Leaving out all pictures, write out word for word the lines from the one containing "The image size is (898, 1168)." to the end of the data below.

┌──

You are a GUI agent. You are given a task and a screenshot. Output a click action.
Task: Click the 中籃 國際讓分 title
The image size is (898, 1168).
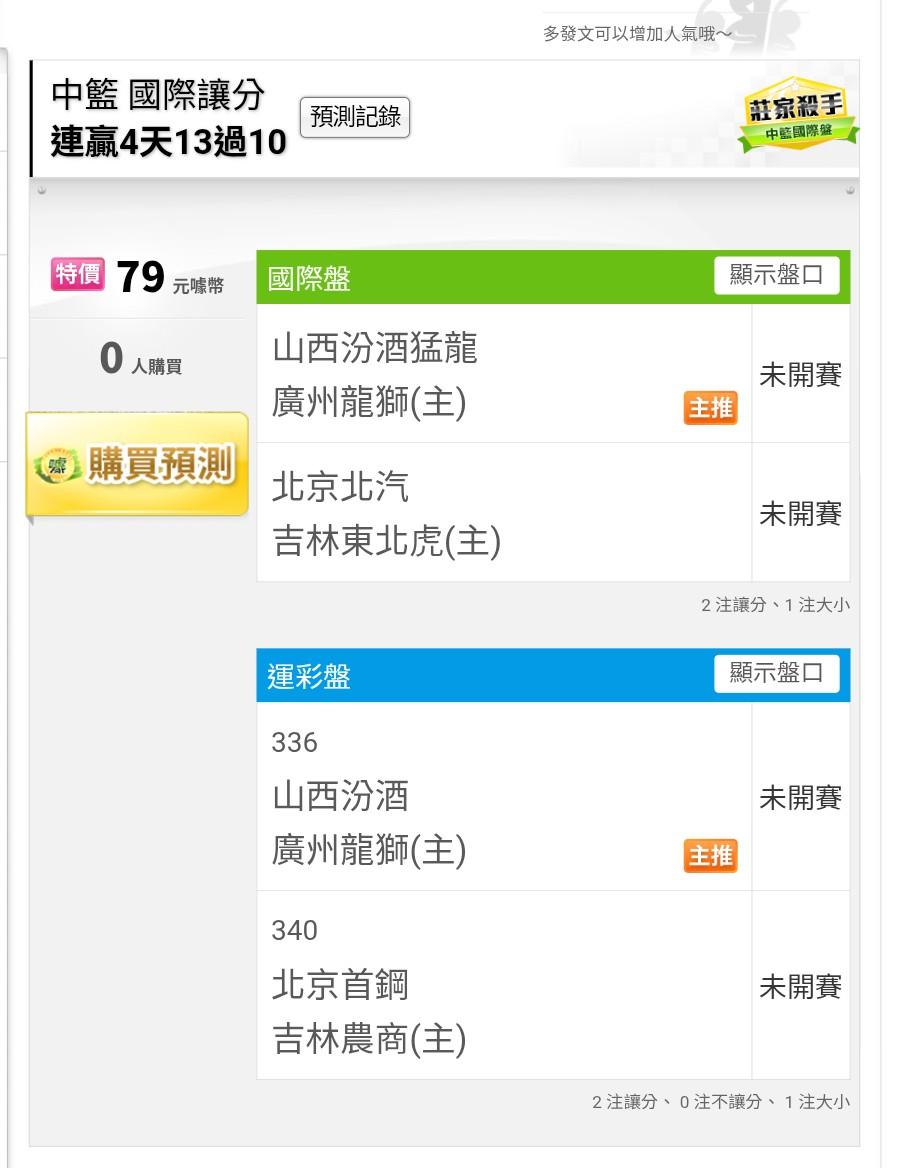(158, 94)
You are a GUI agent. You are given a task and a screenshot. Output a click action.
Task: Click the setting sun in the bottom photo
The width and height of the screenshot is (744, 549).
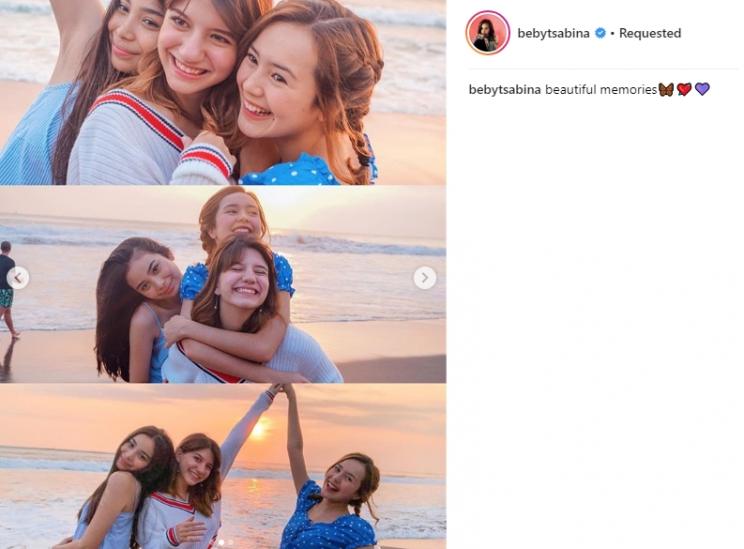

└──

EXERCISE OUTPUT —
The image size is (898, 1168).
(158, 94)
You are a GUI agent. You are given a task and a screenshot. Output a click action.
Task: Click the setting sun in the bottom photo
The width and height of the screenshot is (744, 549).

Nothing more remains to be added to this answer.